Do carrier fees explain some of the changes in air travel?   In 2010, PIT’s landing fee for signatory airlines stood at $3.485 per thousand pounds.  They were boosted less than one percent in 2011 to $3.5147 before being lowered for 2012 to $3.4148.  However, as mentioned above, the numbers of enplaned passengers increased from 2010 to 2011 and are trending lower in 2012.  Certainly, in the short run, the small change in fees would predictably not affect travel significantly. More likely, other factors such as the state of the economy or the availability of affordable flights had much more influence on passenger counts.

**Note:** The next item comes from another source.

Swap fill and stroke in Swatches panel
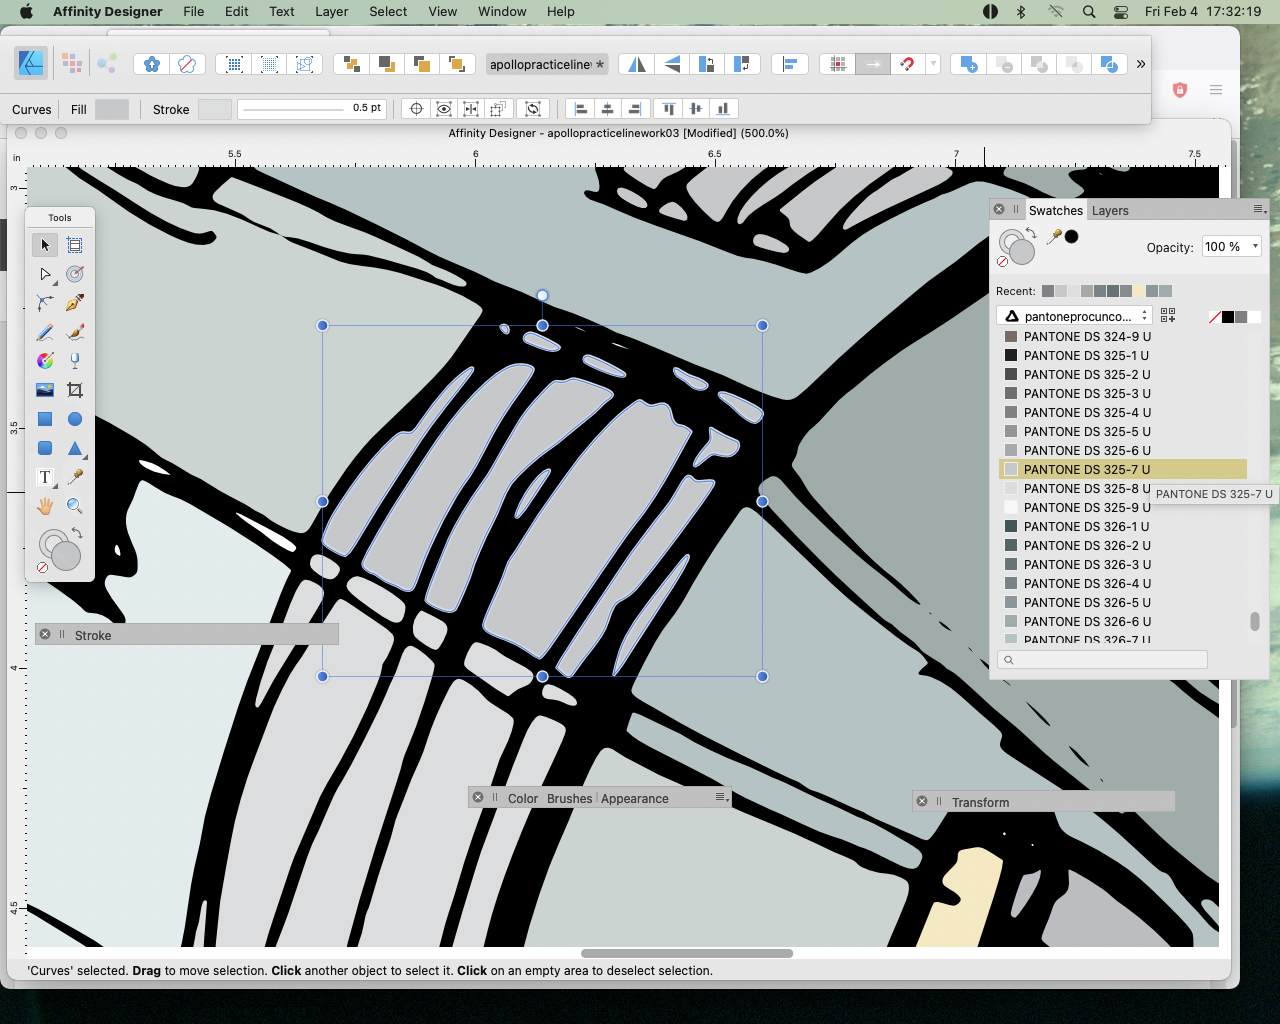pos(1031,233)
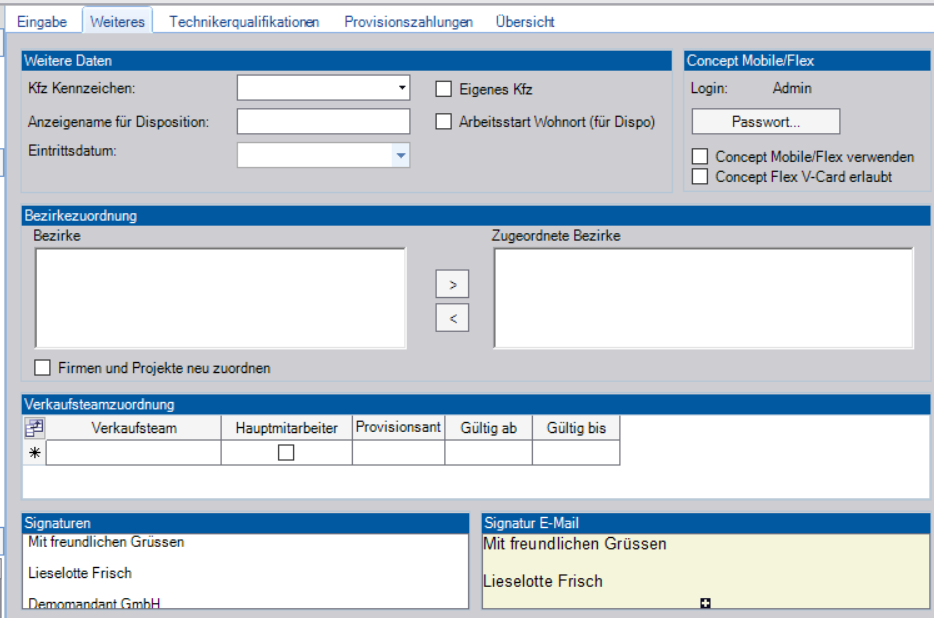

Indeed, both Indianapolis and Kansas City, had lower much landing fees than PIT at $1.95 and $1.96 respectively in 2011.  Denver had higher fees ($3.532) than PIT, yet had substantially greater passenger growth.  Austin and Nashville had passenger growth with landing fees ($3.21 and $1.26 respectively) less than those at PIT.  Obviously, while landing fees are important they do not necessarily translate into short run changes in enplanements, i.e., demand for travel.  

 

Another airline cost is the terminal fee.  Much like the landing fee, PIT increased the signatory terminal fee from 2010 ($128.28/sq. ft.) to 2011 ($133.73) and then reduced it for 2012 ($129.06).  This is much higher than any of the airports mentioned above.  Indianapolis’ 2011 signatory terminal rate is next highest ($95) with Kansas City having the lowest ($31.75).  For 2012 the other airports in this small study all lowered their signatory terminal rates, with the exception of Austin, thus PIT hasn’t gained much ground in this area.  While higher than average, fees are not the only factor in determining ticket prices and sales, there can be no doubt that over longer periods they could affect sales, especially for price sensitive travelers. 

 

One reason for the high fees is the debt load carried by PIT.  As is well documented, the debt incurred to build the new terminal in the early 1990s was staggering.  It has taken nearly two decades to make significant headway in debt reduction.  According to the Allegheny County Airport Authority’s audited financial statements, total long-term debt in 2008 stood at $452 million.  It has been falling steadily, hitting $337.4 million at the end of 2011-a reduction of 25 percent.  A big help in bringing this debt down was the arrival of gaming revenues.  As we had written about before, PIT was to receive $150 million in gaming money as directed by the 2004 gaming law.  However, the County Executive at the time grabbed the first $42 million rather than sharing with PIT, delaying the use of gaming dollars to supplement airport revenues that would fund the subsequent reduction in carrier fees.  The gaming money finally arrived in 2010 when PIT received $14.6 million and another $12.4 in 2011. 

 

More reasonable explanations for the lack of passenger growth are the cost of tickets, the availability of seats to desirable destinations and the paucity of international flights.  With the loss of hub status in 2004, PIT now has to rely on local origination and destination traffic to drive demand for flights.  Paradoxically, the economy’s performance appears not to have been a factor in the weak enplanement numbers in the recent year. The Pittsburgh region fared better than many other areas around the country during the recession, thanks in large part to the Marcellus Shale development, growing the average annual number of total private jobs 2.6 percent from 2010-2011.  This growth lags only Austin (4 percent) and Nashville (3 percent) in this small sample. 

 

For whatever reason, the economy’s strength did not produce rising passenger growth. Maybe the job growth was not in sectors that are heavy commercial users of air travel or incomes did not rise commensurately with the jobs gains. However, going forward it will be important for enplanement growth that the Pittsburgh metro area continues to show solid economic gains and faster population growth along with affordable and available flights to desired destinations.